Dan Patrick describes his reunion with Keith Olbermann on NBC’s “Football Night in America,” which precedes the network’s Sunday night games, as his career restoration. It is a strong term given that since leaving ESPN Radio last year, Patrick started his own syndicated radio show and became a columnist/personality for Sports Illustrated. Still, he lacked the sort of ESPN-level TV exposure that reached its pop-culture peak during the six years through 1997 that he hosted “SportsCenter” with Olbermann. “He’s taking on the world,” Patrick said, “and I’m resurrecting my career.”

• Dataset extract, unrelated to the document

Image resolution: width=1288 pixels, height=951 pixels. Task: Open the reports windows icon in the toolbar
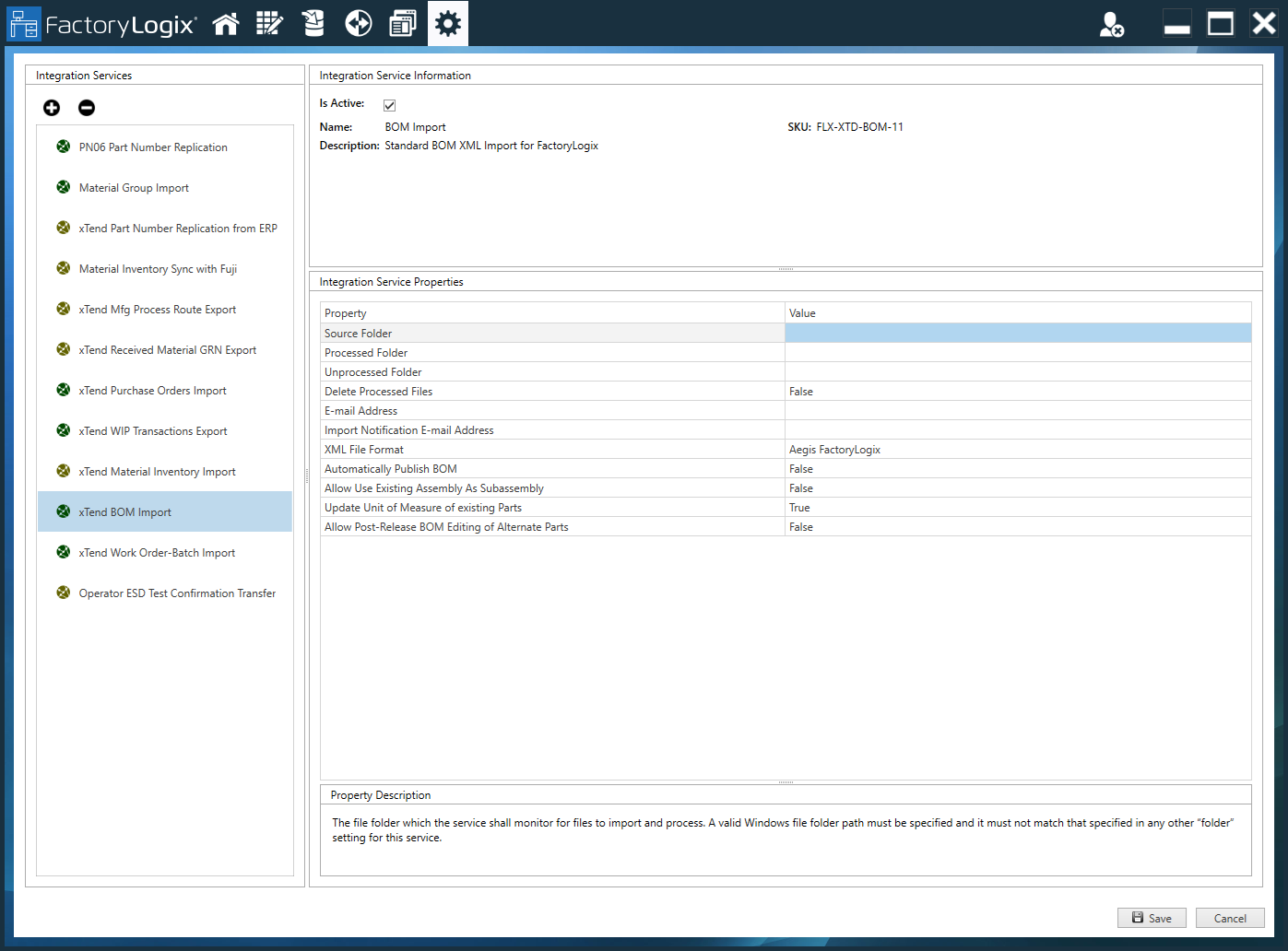(x=403, y=23)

Olbermann’s profile, and occupational focus, have altered in those 11 years. He is the face of MSNBC, the host of “Countdown,” and Bill O’Reilly’s least favorite part-time sportscaster. He is more likely to discourse on Barack Obama than Ben Obomanu, the Seattle wide receiver. But last year, even as his cable news profile was rising, he started moonlighting Sunday nights for NBC Sports. He took much of the highlight load from Bob Costas and offered commentaries like “Worst Person in the N.F.L.,” modeled on a “Countdown” feature that uses the world as its playing field. He called it a respite. “I listen to Collinsworth’s cackle and Tiki’s weekly mot juste,” he wrote in an e-mail message from Denver, where he was at the Democratic convention. “There is not just free food, there is new free food every hour. It’s oasislike.”
With Election Day two months away, Olbermann said he was not worried about Obama and John McCain taking control of his heart and mind. He said: “The key thing is that half the season, plus the playoffs, is after the election. So it’ll get a little busy until the games, of, what Nov. 9? After that I start taking a lot of Fridays off....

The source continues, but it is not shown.